• RECORDED DATA:
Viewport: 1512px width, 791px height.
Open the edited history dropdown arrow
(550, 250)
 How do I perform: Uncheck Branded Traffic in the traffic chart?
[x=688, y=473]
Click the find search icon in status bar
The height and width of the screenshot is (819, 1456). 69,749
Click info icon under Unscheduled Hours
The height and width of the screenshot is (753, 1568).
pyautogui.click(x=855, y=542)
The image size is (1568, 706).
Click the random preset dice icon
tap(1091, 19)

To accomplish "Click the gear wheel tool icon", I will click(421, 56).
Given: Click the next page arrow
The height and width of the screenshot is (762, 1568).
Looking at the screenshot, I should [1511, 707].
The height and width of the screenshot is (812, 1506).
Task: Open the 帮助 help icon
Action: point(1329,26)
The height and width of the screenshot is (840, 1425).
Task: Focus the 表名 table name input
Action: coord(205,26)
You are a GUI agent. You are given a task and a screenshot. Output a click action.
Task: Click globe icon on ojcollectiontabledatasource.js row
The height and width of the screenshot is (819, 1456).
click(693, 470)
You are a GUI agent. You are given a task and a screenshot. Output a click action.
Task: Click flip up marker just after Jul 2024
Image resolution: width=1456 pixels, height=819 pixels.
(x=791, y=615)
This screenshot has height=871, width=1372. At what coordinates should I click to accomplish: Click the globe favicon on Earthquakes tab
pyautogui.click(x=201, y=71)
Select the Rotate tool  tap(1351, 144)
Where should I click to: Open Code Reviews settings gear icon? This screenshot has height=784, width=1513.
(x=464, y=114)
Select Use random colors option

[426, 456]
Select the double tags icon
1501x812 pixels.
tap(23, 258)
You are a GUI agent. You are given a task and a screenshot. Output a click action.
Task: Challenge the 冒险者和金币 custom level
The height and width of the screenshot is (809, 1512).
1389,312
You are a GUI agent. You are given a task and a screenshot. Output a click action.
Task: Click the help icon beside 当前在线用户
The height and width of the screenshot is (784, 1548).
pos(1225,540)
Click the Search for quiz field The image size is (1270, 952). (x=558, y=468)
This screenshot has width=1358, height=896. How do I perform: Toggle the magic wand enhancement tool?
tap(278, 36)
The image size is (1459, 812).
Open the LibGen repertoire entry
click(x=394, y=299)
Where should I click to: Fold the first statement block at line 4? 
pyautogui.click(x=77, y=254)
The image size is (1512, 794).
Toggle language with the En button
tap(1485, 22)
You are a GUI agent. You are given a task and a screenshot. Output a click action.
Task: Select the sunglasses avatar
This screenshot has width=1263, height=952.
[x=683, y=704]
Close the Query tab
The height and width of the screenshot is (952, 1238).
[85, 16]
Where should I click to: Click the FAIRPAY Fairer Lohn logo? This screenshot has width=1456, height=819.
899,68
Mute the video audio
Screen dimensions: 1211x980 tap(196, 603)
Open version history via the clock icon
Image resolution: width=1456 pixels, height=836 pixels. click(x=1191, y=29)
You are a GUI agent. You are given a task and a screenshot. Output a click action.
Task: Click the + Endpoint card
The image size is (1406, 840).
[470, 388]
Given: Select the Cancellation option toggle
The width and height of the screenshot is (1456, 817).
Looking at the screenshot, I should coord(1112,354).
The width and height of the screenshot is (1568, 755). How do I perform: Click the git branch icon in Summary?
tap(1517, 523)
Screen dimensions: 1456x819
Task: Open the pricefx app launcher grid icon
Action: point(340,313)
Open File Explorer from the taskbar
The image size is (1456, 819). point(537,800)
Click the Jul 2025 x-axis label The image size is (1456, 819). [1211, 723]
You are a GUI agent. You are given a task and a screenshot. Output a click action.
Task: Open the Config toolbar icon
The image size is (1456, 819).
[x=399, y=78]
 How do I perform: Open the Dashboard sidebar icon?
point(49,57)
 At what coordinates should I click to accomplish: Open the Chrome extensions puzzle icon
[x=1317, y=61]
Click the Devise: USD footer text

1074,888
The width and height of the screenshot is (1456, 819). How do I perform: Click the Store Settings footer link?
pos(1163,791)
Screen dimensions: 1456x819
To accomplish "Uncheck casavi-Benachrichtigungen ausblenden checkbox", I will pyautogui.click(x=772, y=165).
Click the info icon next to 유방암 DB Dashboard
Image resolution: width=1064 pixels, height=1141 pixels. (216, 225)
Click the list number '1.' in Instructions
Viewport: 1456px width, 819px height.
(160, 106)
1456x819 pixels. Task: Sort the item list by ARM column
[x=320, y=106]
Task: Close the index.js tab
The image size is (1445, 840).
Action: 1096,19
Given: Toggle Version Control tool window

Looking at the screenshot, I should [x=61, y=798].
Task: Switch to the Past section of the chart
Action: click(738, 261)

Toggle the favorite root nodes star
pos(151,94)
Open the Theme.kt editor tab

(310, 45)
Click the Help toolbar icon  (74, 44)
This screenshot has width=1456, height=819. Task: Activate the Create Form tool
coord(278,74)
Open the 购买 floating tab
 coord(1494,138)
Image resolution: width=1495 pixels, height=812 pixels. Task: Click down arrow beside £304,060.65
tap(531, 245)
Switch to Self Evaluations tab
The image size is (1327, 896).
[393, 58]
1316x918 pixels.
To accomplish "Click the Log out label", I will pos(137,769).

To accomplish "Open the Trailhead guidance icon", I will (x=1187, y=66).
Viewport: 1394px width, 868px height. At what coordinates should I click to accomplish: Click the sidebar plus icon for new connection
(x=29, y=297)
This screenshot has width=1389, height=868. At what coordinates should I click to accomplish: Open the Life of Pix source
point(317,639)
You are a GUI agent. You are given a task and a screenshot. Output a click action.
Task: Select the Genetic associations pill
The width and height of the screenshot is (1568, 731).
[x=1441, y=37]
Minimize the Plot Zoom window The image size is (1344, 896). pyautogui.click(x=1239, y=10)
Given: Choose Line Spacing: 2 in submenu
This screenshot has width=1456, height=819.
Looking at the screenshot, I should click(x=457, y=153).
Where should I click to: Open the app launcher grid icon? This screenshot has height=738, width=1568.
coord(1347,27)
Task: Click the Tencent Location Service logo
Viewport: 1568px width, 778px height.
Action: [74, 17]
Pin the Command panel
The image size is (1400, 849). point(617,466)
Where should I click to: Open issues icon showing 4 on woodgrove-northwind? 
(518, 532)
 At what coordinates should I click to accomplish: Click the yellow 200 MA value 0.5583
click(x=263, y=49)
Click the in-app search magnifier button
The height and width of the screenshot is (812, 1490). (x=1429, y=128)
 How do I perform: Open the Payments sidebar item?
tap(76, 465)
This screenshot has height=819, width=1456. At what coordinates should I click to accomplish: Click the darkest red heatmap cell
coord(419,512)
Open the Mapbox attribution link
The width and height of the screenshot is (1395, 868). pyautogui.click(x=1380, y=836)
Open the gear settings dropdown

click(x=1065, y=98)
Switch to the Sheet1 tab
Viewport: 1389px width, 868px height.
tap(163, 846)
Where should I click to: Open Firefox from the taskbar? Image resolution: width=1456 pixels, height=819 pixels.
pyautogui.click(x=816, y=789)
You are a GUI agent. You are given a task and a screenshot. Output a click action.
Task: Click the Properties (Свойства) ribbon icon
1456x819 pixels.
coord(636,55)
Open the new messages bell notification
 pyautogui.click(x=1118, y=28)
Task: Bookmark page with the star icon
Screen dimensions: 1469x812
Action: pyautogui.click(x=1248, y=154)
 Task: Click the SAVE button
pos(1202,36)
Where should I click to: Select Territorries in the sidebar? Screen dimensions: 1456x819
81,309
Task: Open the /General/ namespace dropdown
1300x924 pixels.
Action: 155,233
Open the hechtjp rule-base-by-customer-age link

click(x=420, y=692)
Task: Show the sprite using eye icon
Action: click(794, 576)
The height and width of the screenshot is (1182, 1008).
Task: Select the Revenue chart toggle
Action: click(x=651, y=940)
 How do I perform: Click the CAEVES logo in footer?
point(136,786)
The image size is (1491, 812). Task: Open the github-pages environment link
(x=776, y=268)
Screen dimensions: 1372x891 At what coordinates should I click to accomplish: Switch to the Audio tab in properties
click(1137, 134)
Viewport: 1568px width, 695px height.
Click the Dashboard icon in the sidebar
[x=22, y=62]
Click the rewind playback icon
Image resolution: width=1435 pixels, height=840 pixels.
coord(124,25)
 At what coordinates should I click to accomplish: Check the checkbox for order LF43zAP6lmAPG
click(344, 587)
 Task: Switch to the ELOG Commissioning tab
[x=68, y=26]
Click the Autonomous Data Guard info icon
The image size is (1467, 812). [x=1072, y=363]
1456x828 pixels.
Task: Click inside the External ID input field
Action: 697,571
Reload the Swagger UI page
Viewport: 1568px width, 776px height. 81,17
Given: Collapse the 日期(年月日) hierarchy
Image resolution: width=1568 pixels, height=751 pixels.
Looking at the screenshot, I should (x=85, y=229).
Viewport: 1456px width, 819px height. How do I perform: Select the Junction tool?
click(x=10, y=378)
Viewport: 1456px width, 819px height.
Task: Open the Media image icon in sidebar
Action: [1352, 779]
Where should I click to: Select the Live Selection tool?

• YOUR INSTRUCTIONS:
Looking at the records above, work out how many lines include the word "label", then give that number by itself.

• ANSWER SPACE:
2